These amendments are designed to retain the so-called Francovich principle. I congratulate the noble Lord who has just spoken on summarising it very well. I will add a little bit of flesh on it because I wish to try to tease out of the Minister a welcome response to those of us who seek to preserve at least part of the Francovich principle, although I would happily pass to him the burden of perfected drafting.

In the Gina Miller litigation, in which the noble and learned Lord and my noble friend Lord Pannick played starring parts, the Government in their submissions place considerable weight on their intention to enact what was then called a “great repeal Bill”. As the Supreme Court understood it, that Bill would—and this is a quotation from the majority judgment at paragraph 34,

“repeal the 1972 Act and, wherever practical … convert existing EU law into domestic law at least for a transitional period”.

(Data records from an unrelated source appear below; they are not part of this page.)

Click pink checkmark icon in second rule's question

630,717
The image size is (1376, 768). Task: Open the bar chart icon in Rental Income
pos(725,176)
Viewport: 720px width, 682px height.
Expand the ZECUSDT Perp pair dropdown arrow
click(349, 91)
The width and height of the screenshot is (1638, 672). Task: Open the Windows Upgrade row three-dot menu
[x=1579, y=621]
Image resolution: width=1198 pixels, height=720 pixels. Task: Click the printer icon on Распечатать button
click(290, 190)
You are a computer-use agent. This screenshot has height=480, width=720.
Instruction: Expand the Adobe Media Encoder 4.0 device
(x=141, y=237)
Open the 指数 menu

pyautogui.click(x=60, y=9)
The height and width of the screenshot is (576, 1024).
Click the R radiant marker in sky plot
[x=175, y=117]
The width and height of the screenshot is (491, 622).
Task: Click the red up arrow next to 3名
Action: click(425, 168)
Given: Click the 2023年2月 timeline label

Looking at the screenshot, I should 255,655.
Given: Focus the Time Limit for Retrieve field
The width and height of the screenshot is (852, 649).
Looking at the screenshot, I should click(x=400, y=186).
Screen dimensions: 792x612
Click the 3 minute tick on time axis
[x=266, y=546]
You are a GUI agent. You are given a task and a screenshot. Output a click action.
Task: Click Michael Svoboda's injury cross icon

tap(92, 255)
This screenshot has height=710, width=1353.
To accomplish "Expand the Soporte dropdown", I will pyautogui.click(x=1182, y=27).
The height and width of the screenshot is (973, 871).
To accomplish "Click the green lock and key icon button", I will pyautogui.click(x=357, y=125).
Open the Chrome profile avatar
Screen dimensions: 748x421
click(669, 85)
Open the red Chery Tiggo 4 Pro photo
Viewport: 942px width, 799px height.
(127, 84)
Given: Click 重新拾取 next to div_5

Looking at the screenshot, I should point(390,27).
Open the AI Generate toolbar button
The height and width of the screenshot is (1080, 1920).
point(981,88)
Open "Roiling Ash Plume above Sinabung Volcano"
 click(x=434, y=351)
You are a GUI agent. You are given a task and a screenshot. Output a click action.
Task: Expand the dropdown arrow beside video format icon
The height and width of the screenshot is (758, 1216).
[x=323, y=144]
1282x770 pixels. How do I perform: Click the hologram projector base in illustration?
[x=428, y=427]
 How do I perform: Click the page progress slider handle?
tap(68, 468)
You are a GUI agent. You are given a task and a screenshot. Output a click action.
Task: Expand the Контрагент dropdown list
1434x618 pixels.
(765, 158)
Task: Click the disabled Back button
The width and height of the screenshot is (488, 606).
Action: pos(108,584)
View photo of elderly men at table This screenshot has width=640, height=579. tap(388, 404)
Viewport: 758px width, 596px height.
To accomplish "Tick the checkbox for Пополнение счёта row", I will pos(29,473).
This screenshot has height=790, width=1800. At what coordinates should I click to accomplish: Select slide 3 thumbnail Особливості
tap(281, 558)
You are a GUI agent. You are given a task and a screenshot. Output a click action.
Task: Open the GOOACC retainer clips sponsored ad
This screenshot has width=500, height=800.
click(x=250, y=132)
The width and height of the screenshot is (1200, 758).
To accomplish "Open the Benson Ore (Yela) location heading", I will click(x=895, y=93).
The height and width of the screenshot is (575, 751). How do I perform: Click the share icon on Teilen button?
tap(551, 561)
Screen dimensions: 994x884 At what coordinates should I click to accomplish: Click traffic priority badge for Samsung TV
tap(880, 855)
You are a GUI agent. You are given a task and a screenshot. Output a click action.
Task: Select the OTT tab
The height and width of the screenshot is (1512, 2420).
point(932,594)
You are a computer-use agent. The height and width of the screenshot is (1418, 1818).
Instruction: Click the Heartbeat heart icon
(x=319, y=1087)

Surprisingly, in relation to the Francovich principle, there has been no conversion and no transition. I ask the Minister to explain whether that really is the position that the Government wish to maintain.

The Francovich principle is a principle of existing EU law which requires damages to be available where three conditions are met: first, that the rule infringed was intended to confer rights on individuals—I am sure that we would all applaud that; secondly, that the breach was sufficiently serious to give rise to a legal action, which I am sure we would also applaud; and, thirdly, that there was a direct causal link between the breach of the obligation resting on the defendant and the damage sustained by the injured party, and I am sure that we would all applaud that, too. Perhaps the Minister would explain why he wants to get rid of that principle.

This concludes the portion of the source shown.